HIPPI (HIgh Performance Parallel Interface) is a computer bus for the attachment of high speed storage devices to supercomputers. It was popular in the late 1980s and into the mid-to-late 1990s, but has since been replaced by ever-faster standard interfaces like SCSI and Fibre Channel.
The first HIPPI standard defined a 50-wire twisted pair cable, running at 800 Mbit/s (100 MB/s), but was soon upgraded to include a 1600 Mbit/s (200 MB/s) mode running on fibre optic cable. An effort to improve the speed resulted in HIPPI-6400, which was later re-named GSN (for Gigabyte System Network) but saw little use due to competing standards. GSN had a full-duplex bandwidth of 6400 Mbit/s or 800 MB/s in each direction.
To understand why HIPPI is no longer used, consider that Ultra3 SCSI offers rates of 160 MB/s, and is available at almost any corner computer store. Meanwhile Fibre Channel offered simple interconnect with both HIPPI and SCSI (it can run both protocols) and speeds of up to 400 MB/s on fibre and 100 MB/s on a single pair of twisted pair copper wires.

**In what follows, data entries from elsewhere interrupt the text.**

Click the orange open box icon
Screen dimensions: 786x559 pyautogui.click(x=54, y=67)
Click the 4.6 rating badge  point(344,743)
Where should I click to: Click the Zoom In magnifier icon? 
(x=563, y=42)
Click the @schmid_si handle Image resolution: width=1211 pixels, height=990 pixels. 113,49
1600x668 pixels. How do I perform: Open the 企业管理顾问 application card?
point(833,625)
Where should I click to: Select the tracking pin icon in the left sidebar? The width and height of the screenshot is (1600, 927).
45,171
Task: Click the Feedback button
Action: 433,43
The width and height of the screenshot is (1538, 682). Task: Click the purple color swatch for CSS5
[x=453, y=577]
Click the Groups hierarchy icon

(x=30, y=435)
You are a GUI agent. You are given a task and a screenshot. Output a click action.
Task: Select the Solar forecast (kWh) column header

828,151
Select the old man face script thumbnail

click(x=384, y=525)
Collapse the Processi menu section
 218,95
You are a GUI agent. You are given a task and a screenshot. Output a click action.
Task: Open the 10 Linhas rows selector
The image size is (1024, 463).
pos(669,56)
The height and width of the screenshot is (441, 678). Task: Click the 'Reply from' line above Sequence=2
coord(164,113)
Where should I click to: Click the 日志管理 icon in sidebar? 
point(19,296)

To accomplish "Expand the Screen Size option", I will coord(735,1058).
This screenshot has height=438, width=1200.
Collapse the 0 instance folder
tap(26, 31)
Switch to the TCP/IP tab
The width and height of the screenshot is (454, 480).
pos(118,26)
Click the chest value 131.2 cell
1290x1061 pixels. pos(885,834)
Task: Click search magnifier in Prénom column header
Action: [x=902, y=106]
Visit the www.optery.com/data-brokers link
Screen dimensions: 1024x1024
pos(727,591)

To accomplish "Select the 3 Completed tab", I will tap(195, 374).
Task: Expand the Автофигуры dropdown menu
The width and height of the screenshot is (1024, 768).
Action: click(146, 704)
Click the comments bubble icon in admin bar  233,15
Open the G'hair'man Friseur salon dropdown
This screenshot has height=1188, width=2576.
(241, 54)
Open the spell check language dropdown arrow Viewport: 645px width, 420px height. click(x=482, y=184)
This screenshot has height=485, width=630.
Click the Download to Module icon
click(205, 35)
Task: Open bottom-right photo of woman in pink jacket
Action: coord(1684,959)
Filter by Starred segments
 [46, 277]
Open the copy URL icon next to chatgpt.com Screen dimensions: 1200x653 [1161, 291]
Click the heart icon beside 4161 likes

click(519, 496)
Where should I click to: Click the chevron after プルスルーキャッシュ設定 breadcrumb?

HIPPI was the first “near-gigabit” (0.8 Gbit/s) (ANSI) standard for network data transmission. It was specifically designed for supercomputers and was never intended for mass market networks such as Ethernet. Many of the features developed for HIPPI are being integrated into such technologies as InfiniBand. What was remarkable about HIPPI is that it came out when Ethernet was still a 10 Mbit/s data link and SONET at OC-3 (155 Mbit/s) was considered leading edge technology.